*Article*:
The University of Cincinnati’s (UC) new chief academic officer warned the new budget model may not provide the kind of sweeping solutions to the university’s budget woes some faculty are looking for.
Provost Valerio Ferme briefly touched on the university’s new budget model – which is expected to go into effect next year – during a meeting of UC’s Faculty Senate in August.
“Many faculty have asked me about the new budget model,” Ferme said, adding some of those questions have revolved around potential solutions to budget issues faculty have been complaining about for years.
“It’s not going to be a panacea,” Ferme said. “It’s not going to solve everything.”
The university’s current budget model is a hybrid that relies on performance-based budgeting (PBB) to doll out resources to colleges, according to budget documents.
The model was implemented in 2010 in response to the university being in dire financial straits. At one point in 2006, negative accounts totaled more than $240 million and the university was just months away from being unable to meet payroll.
Though it provided an effective solution short-term, the university held onto PBB long after its financial woes dwindled.
PBB is complicated, but it essentially works like this: colleges are promised a larger budget if they exceed revenue targets, which are increased annually to prioritize enrollment growth.
Each college is expected to meet its revenue target and repay shortfalls through tuition growth or “cost-saving measures.” Failing to meet targets can result in permanent budget cuts and some have complained that under this model, colleges can face slashed budgets even if revenues exceed expenses.

*Material provided*:
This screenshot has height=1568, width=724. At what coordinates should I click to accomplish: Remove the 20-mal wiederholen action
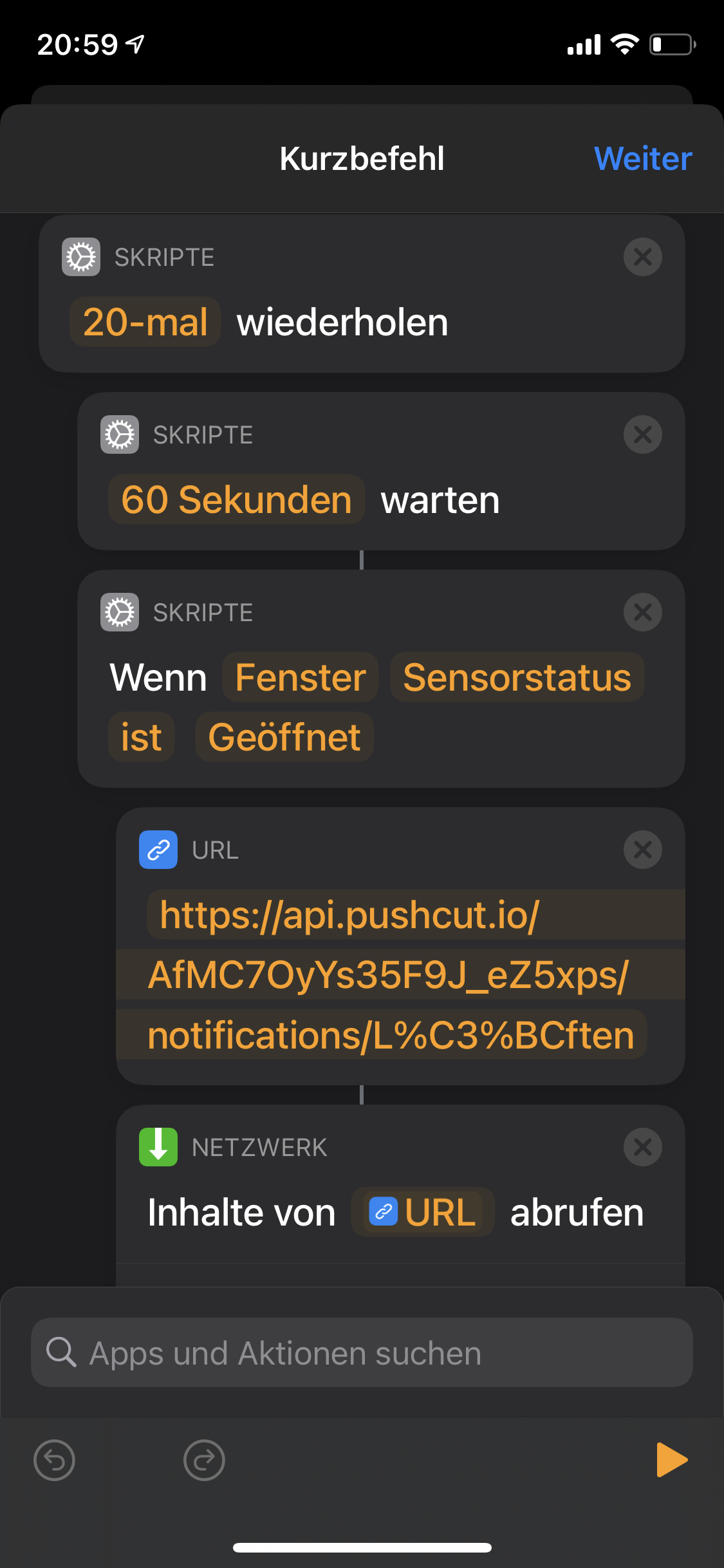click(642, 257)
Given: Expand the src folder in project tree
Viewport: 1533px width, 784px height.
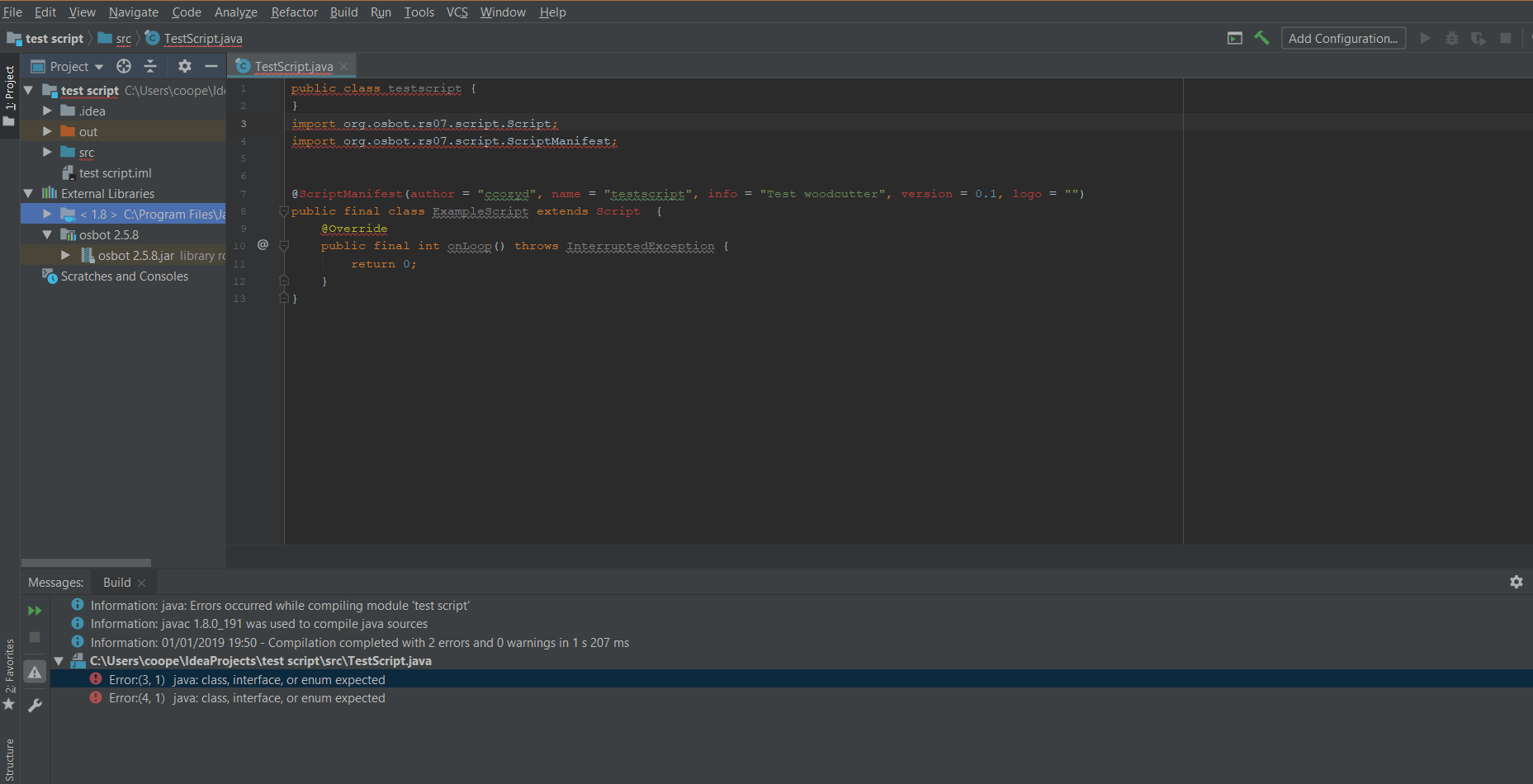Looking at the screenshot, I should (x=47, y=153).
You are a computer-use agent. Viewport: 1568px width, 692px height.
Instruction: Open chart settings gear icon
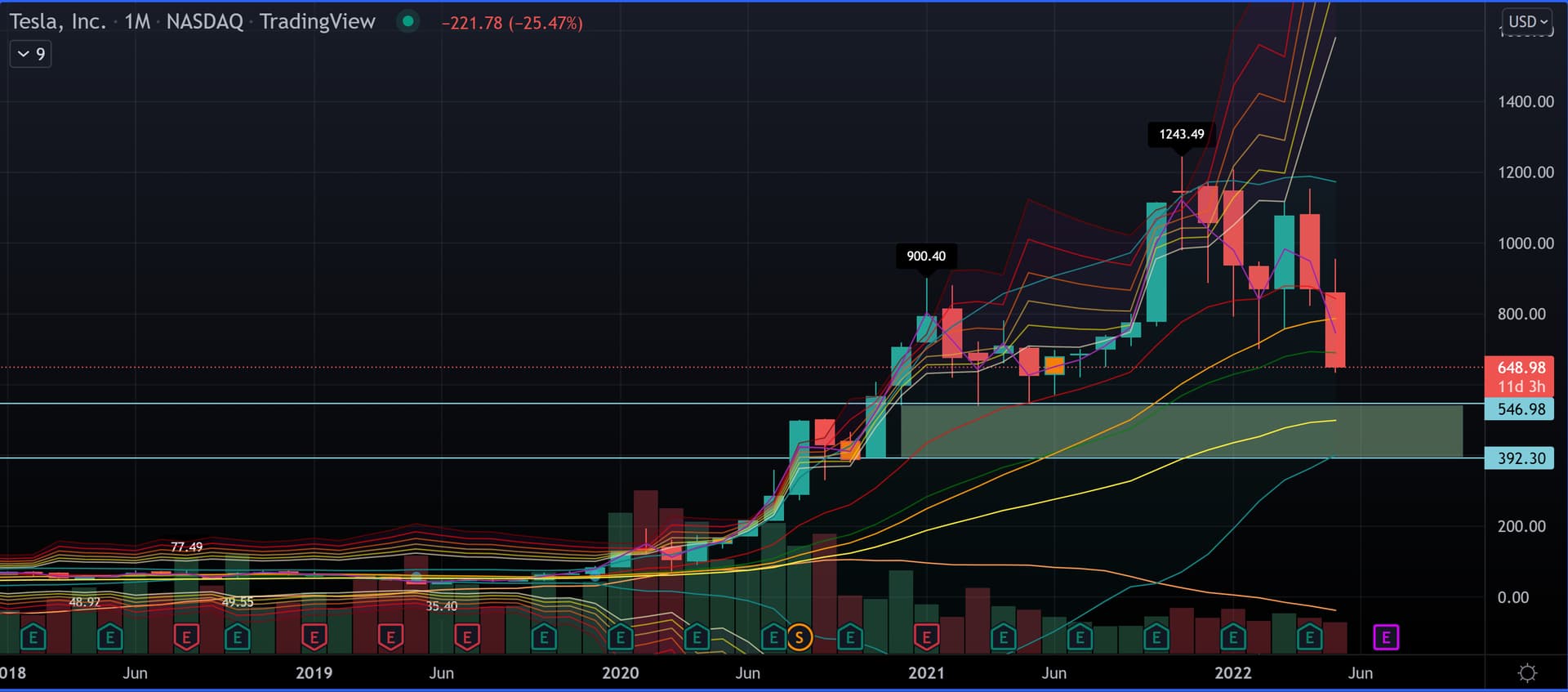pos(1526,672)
--
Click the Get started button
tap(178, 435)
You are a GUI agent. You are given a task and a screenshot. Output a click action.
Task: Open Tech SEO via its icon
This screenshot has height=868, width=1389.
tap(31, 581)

*Problems and tasks*:
A) List every direct quotation the UC budget article attributes to Provost Valerio Ferme.
B) Answer these questions using the UC budget article:
(i) In what month did Ferme speak at the Faculty Senate meeting?
(ii) In what year was the current budget model implemented?
(iii) At one point in 2006, what did the university's negative accounts total?
C) Rewrite the UC budget article's passage starting with "The university’s current" and going on through "prioritize enrollment growth.", renaming "PBB" to "performance-based budgeting" wherever it appears.
These records have no connection to the article on the University of Cincinnati's budget model.

*Worked answers*:
A)
- "Many faculty have asked me about the new budget model,"
- "It's not going to be a panacea,"
- "It's not going to solve everything."

B)
(i) August
(ii) 2010
(iii) More than $240 million

C)
The university’s current budget model is a hybrid that relies on performance-based budgeting (performance-based budgeting) to doll out resources to colleges, according to budget documents.
The model was implemented in 2010 in response to the university being in dire financial straits. At one point in 2006, negative accounts totaled more than $240 million and the university was just months away from being unable to meet payroll.
Though it provided an effective solution short-term, the university held onto performance-based budgeting long after its financial woes dwindled.
performance-based budgeting is complicated, but it essentially works like this: colleges are promised a larger budget if they exceed revenue targets, which are increased annually to prioritize enrollment growth.